De l’hygiénisme du XIXe siècle, qui a fait de l’air confiné un ennemi de santé publique — à juste titre, dans des logements surpeuplés où la tuberculose circulait. La consigne d’ouvrir les fenêtres chaque matin est entrée dans les manuels d’école, dans les règlements d’hôpitaux, dans les habitudes de toute une société.

Le paradoxe est qu’elle s’est perdue au moment où elle devenait la plus utile. L’isolation thermique des bâtiments, généralisée depuis les années 1970, a rendu les logements bien plus étanches : les défauts d’étanchéité qui assuraient autrefois un renouvellement d’air involontaire ont disparu. C’est exactement à ce moment que les problèmes d’humidité, de moisissures et de qualité de l’air intérieur se sont multipliés.

Ce qu’il faut en garder

La consigne, intégralement, et deux précisions qui la rendent meilleure.

Court et franc plutôt que long et entrouvert : cinq à dix minutes en grand, une à deux fois par jour. Coupez les radiateurs le temps de l’aération, sinon les robinets thermostatiques s’affolent.

En courant d’air, si vous le pouvez : deux ouvertures opposées renouvellent l’air en deux à trois minutes, contre un quart d’heure pour une seule fenêtre.

Et les moments qui comptent : après la douche, après la cuisine, et le matin dans les chambres.
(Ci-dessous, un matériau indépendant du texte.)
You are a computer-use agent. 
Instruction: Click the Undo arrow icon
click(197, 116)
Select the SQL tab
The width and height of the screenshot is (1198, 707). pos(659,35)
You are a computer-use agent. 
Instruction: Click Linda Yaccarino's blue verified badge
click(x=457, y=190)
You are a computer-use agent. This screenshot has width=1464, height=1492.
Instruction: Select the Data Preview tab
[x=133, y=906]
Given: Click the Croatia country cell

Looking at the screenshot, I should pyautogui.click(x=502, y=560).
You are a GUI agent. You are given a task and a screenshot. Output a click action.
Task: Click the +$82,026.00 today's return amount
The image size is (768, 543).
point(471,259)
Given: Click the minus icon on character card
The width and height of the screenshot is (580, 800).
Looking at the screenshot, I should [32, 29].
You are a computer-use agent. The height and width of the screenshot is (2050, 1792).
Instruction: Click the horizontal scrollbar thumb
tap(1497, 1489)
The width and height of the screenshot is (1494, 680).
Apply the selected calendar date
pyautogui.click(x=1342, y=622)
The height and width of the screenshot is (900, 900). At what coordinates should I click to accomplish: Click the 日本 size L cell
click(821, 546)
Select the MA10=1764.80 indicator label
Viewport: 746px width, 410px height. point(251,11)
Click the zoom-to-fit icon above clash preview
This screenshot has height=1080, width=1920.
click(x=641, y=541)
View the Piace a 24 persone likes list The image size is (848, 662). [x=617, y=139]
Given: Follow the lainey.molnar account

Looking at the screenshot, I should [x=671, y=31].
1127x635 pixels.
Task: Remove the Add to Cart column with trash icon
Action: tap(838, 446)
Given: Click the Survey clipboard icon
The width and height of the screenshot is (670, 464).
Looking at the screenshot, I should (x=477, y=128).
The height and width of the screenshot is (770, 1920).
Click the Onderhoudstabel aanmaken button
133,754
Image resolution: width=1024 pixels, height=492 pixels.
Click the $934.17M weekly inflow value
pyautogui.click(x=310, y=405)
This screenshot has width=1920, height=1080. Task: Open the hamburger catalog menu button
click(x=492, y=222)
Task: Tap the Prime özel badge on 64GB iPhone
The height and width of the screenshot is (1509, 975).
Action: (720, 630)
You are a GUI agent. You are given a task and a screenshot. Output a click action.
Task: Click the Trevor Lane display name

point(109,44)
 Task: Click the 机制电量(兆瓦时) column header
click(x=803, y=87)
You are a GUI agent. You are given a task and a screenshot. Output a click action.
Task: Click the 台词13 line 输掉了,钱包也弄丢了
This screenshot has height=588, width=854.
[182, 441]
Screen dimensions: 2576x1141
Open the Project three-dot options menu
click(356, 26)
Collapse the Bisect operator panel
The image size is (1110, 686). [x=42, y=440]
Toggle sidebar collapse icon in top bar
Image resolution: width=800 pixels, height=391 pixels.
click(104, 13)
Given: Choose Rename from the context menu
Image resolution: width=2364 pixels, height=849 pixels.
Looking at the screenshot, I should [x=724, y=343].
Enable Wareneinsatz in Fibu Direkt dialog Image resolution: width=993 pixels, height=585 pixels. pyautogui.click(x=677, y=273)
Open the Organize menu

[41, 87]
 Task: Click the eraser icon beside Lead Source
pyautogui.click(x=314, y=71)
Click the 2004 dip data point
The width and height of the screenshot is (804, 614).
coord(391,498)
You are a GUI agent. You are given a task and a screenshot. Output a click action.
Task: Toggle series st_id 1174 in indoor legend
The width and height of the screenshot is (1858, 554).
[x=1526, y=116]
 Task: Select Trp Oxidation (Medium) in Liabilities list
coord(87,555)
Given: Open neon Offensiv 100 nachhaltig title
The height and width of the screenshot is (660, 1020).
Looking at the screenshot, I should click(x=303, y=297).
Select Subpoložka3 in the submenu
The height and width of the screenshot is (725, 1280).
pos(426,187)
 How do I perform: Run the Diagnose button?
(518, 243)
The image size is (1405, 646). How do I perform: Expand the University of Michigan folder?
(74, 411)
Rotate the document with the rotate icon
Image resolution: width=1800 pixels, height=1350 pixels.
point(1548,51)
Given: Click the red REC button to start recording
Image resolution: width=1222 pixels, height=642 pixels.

Ne bouchez jamais les grilles de ventilation, même si elles sifflent : c’est le poumon du logement.

Voir aussi : les plantes dans la chambre et le linge qui sèche dedans.

Questions fréquentes

Aérer en hiver ne fait-il pas exploser la facture de chauffage ?

Non, si l'aération est courte. Ce qui coûte cher, c'est de réchauffer les masses — murs, sols, meubles — et dix minutes ne les refroidissent pas. Un air froid mais sec se réchauffe d'ailleurs plus vite qu'un air tiède et humide : on y gagne souvent en confort.

Faut-il aérer même avec une VMC ?

La VMC assure un renouvellement de fond, ce qui est déjà beaucoup. Mais elle est souvent sous-dimensionnée, encrassée ou entravée par des grilles obstruées. Une aération manuelle quotidienne reste utile, surtout après la douche et la cuisine.

Sources et méthode

  • Travaux de l'observatoire de la qualité de l'air intérieur : concentrations en composés organiques volatils fréquemment supérieures à l'intérieur des logements qu'à l'extérieur.
  • Physique du bâtiment : l'inertie thermique d'un logement est portée par les parois et le mobilier, non par le volume d'air, qui se renouvelle sans perte significative.